If I Told You So by Timothy Woodward (review)

Title: If I Told You So
Author: Timothy Woodward
Release date: August 28, 2012
Publisher: Kensington
Genre: YA, LGBT
Buy on: Amazon | Book Depository | B&N

The summer you turn sixteen is supposed to be unforgettable. It's the stuff of John Hughes movies and classic songs, of heart-stopping kisses and sudden revelations. But life isn't always like the movies. . . For Sean Jackson, sixteen is off to an inauspicious start. His options: take a landscaping job in Georgia with his father, or stay in his small New Hampshire hometown, where the only place hiring is the local ice cream shop. Donning a pink t-shirt to scoop sundaes for tourists and seniors promises to be a colder, stickier version of hell. Still, he opts to stay home.

On his first day at work, Sean meets Becky, a wickedly funny New York transplant. The store manager, Jay, is eighteen, effortlessly cool, and according to Becky, "likes" Sean the way Sean's starting to like him. But before he can clear a path to the world that's waiting, Sean will have to deal with his overprotective mother, his sweet, popular girlfriend, Lisa, his absentee father, and all his own uncertainties and budding confusions.

Tender and achingly funny, this coming-of-age story will resonate with anyone who is--or has ever been--a teenager, when the only thing you can count on is how little you really know, and the next glance, or touch, or breathless night can be the one that changes everything...

This is another must read YA LGBT book.
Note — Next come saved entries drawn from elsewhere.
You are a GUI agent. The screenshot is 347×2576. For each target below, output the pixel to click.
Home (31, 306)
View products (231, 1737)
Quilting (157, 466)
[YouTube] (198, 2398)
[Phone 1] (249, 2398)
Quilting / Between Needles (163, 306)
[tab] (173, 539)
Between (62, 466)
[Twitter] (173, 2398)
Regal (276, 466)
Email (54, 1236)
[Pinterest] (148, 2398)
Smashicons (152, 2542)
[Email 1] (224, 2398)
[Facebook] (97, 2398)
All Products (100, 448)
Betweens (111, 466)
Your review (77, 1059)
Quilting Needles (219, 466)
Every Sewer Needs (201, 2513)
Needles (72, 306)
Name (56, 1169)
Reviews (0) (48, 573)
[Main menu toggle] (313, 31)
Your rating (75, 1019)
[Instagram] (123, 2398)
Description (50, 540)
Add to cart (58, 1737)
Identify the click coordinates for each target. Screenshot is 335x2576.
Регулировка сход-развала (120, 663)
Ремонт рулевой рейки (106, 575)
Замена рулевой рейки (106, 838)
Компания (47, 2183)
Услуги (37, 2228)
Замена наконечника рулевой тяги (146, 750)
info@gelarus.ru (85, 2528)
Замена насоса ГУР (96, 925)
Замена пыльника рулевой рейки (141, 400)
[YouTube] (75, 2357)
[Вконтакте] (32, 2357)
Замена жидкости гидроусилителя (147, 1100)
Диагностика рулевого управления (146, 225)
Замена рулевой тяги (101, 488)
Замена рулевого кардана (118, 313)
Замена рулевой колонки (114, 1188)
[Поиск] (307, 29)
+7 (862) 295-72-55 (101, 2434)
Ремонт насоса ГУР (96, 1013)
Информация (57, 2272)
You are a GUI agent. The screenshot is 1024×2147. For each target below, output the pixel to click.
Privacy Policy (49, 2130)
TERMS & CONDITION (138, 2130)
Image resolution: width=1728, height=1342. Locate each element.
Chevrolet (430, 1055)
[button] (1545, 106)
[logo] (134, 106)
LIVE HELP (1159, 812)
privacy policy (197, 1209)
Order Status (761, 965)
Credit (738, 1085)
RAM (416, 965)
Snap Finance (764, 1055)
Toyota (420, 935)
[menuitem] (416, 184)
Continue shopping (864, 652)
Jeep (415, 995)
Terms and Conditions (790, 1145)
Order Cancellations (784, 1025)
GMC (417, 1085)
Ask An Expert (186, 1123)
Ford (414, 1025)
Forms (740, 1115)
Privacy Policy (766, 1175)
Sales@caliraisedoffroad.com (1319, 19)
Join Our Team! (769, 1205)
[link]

It's definitely up there with Almost Perfect by Brian Katcher, Fan Art by Sarah Tregay, Collide by J.R. Lenk and Something Like Summer by Jay Bell.

The story is about Sean who has pretty much known his whole life he likes guys but has never done anything about it in his sixteen years of life. He has a girlfriend who he likes, but not that way. He starts to think more about his sexuality when Jay and Becky enter his life.

Becky is a girl from New York who is all for the gays. She is a member of the GSA at her school and has quite some friends that are gay. The minute she sees Sean, she knows he is gay. Along the way she tries to 'help' (and you'll find out why I put help in between quotations marks) Sean get out of the closet.

Jay is the love interest of Sean. He is a bit older and also more experienced in life. He is the manager of the ice cream shop and works along Sean all summer. He gives Sean all kinds of new experiences, good and bad.

Another important person in the story, though not often present, is Fabolous ReneƩ. She's the owner of the ice cream shop and the only gay person Sean really knows about. His father's opinion about her is also something that holds him back from coming out.

So lets get to the storyline. The book starts about one third into the story. You have a great opening with Sean coming out to his mother. Then the book goes on to the first days of the summer holiday. Sean's father makes him come to Georgia to stay with him and his girlfriend and that is the last thing Sean wants. The relationship with his father isn't great and he'd rather stay with his mom. He tries to look for a job, which gives him a reason to stay and the only thing really available is working at the local ice cream shop. Even though it doesn't have a great image because of the pink shirts and the lesbian owner, he takes the job. Along come Becky and Jay. Becky immediately knows about Sean's secret and also knows about Jay's sexuality. She is trying to set them up and one day they decide to go out on Jay's boat at night after work. However, Becky tells them she's tired and leaves the two boys alone. That is the moment Sean is really confronted with his feelings and he gives in.

As the story progresses, Becky gives mixed signals about what she wants for Sean. One moment she is basically pushing Sean into Jay's arms, the next moment she tells him he shouldn't go too fast and that maybe he doesn't return his feelings completely. She's also pushing Sean to be out and open, even though he barely is honest with his homosexuality to himself. Added to that, they don't live in place where many people are out and proud and Sean is scared being out might have negative consequences.

The story of Sean is all about discovery, being honest with yourself, friendship and relationships. I think it is a must read for everyone, LGBT or not. It gives you a bit of inside on the lives of people struggling with sexuality during their teen years.